» **WHAT YOU HAVE TO DO**: List the records as numbered lines, skipping blank lines, starting at the line containing "Given: Open the full history button" and ending at the last line of the records.
__________________________________________________
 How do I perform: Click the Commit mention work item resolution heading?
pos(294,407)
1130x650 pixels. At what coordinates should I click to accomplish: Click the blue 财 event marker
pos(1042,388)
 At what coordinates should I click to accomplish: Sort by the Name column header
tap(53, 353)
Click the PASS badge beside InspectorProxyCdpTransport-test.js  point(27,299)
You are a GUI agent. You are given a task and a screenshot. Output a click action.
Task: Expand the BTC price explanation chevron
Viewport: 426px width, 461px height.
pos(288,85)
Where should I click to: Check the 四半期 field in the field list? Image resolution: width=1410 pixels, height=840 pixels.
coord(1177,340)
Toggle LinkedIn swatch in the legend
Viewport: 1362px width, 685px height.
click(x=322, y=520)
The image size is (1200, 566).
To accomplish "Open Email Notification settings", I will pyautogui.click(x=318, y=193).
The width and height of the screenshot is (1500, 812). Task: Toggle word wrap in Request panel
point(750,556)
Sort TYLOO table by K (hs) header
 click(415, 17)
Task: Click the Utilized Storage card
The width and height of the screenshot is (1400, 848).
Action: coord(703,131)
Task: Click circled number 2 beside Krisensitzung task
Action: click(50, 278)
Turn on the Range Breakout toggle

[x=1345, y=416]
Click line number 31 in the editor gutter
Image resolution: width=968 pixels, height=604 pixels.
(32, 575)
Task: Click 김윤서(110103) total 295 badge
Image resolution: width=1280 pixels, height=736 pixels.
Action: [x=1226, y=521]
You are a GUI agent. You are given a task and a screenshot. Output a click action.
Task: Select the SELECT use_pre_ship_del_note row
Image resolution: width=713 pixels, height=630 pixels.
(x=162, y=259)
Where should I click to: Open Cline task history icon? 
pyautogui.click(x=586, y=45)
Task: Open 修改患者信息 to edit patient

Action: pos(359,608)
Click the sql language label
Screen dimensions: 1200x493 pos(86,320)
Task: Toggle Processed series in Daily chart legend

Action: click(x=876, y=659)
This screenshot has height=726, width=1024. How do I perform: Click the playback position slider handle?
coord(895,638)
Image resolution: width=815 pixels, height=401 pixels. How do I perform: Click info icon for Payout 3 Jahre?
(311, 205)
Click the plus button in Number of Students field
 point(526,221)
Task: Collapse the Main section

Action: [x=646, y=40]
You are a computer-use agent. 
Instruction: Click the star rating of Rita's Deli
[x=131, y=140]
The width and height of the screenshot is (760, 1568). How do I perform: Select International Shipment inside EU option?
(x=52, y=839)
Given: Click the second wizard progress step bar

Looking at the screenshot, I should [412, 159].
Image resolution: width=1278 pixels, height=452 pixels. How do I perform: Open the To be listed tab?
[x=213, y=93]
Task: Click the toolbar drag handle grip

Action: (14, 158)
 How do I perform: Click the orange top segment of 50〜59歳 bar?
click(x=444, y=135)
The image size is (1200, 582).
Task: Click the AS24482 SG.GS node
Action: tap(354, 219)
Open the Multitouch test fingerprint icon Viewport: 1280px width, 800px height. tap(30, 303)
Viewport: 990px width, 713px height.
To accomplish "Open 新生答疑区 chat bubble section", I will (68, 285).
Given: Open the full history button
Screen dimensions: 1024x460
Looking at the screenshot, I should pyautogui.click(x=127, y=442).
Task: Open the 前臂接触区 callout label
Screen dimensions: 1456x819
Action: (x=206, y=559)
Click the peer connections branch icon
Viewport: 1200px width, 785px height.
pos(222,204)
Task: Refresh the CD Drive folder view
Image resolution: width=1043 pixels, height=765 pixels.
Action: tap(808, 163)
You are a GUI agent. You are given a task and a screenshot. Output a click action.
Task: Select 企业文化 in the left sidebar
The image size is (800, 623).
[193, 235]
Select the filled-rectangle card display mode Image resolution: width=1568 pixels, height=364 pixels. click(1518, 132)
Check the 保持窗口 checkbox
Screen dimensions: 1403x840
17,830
__________________________________________________
» **REPLY TO THE TASK**:
1. Given: Open the full history button
2. Screen dimensions: 1024x460
3. Looking at the screenshot, I should pyautogui.click(x=127, y=442).
4. Task: Open the 前臂接触区 callout label
5. Screen dimensions: 1456x819
6. Action: (x=206, y=559)
7. Click the peer connections branch icon
8. Viewport: 1200px width, 785px height.
9. pos(222,204)
10. Task: Refresh the CD Drive folder view
11. Image resolution: width=1043 pixels, height=765 pixels.
12. Action: tap(808, 163)
13. You are a GUI agent. You are given a task and a screenshot. Output a click action.
14. Task: Select 企业文化 in the left sidebar
15. The image size is (800, 623).
16. [193, 235]
17. Select the filled-rectangle card display mode Image resolution: width=1568 pixels, height=364 pixels. click(1518, 132)
18. Check the 保持窗口 checkbox
19. Screen dimensions: 1403x840
20. 17,830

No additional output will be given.